Regardless of how absurd that sounds, I can almost guarantee there will be some talk radio idiot with nothing real to talk about, desperate for content, who will try to make this silly movie into a political argument. Well, screw you, obnoxious pundits, I'm going to beat you to it, because stupidity is easily predictable:

"This Guardians of the Galaxy movie is immediately, upon it's title, presupposes that any one minority group gets to dictate the security of an entire galaxy. What if there's a Muslim solar system that is at odds with that galaxy? Will these 'Guardians' guard against that solar system in order to protect our galaxy? No, only a coordinated military force, a strong defense system is necessary to maintain the galaxy status quo and make sure that business is protected. Thank you, lower our taxes. Typical liberal propaganda. They're trying to use all the pretty colors and spaceships and explosions to indoctrinate our children!

By astoundingly talented Christopher Umiga. Image source.

"A talking raccoon whose best friend is a tree? That is obvious, overt environmentalist agitprop. Oh, I get it, Earth is supposedly so uninhabitable, that man and nature have to take refuge in space? And they're fraternizing with aliens, a symbol of illegal aliens, no doubt. Why isn't it strong, white characters leading a group of misfit aliens, inhuman creatures without a home, giving those aliens purpose as only white males can do? (Editor's note: Holy crap, that's what this movie is, isn't it? Oh god, I'm not sure I want to see this movie anymore.)

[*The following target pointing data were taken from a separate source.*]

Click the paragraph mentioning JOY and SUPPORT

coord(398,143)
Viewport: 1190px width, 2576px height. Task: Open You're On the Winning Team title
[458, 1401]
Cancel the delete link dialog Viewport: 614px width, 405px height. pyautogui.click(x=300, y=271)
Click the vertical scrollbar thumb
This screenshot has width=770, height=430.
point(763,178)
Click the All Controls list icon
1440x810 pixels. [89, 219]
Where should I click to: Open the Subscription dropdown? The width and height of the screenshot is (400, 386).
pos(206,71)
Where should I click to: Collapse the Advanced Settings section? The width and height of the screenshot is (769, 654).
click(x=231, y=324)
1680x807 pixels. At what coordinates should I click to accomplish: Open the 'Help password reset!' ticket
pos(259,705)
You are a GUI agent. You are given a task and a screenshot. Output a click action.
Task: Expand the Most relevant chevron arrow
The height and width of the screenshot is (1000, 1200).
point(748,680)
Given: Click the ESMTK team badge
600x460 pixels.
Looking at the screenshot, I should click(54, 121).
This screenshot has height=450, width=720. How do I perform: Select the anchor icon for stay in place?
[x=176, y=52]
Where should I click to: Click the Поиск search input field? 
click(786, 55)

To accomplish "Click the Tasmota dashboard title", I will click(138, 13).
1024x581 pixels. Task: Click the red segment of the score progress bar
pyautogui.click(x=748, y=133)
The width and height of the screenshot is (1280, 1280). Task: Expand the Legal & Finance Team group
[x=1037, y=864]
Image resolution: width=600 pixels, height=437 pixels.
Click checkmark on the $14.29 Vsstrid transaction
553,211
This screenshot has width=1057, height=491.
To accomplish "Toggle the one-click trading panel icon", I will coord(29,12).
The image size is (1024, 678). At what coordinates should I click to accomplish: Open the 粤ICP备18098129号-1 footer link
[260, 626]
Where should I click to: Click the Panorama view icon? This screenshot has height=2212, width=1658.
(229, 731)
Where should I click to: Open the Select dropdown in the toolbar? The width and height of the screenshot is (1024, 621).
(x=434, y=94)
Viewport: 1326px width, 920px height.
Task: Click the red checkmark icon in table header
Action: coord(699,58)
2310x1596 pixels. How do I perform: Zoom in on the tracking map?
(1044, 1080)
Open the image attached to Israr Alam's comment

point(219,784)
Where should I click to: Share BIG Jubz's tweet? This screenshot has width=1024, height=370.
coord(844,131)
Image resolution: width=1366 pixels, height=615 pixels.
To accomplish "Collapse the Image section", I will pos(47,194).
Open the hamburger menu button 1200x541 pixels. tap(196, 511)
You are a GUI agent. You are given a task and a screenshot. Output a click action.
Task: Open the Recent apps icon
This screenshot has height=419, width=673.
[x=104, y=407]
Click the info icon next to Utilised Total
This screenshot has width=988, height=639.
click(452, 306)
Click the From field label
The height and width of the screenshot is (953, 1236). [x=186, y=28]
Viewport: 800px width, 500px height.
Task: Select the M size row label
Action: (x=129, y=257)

"The protagonists aggrandize scofflaws as though urinating on the sovereign laws of a society is something to be admired. Scofflaws are not heroes! I bet that Groot character grows marijuana off its head or shoulders, maybe. 


"They use guns, which is refreshing in a movie churned out by Liberal Hollywood. But they push forth the laser gun agenda, what about the jobs lost in the projectile bullet industry? These Hollywood types don't think about the hard working American bullet manufacturers, do they? That is why I am here, folks, I am the salt of the earth, the pickle of humanity if-you-will. 

"Protect your children! Stay home and watch something like the 'Left Behind' series or read bedtime stories by Matt Drudge or practice waving flags while you still can! The Hollywood elite are coming for your children!"

Should you watch Guardians of the Galaxy (Not an endorsement...unless they pay me) this weekend, I hope you are able to watch without being distracted by the political agendas of the filmmakers (of which there probably were none).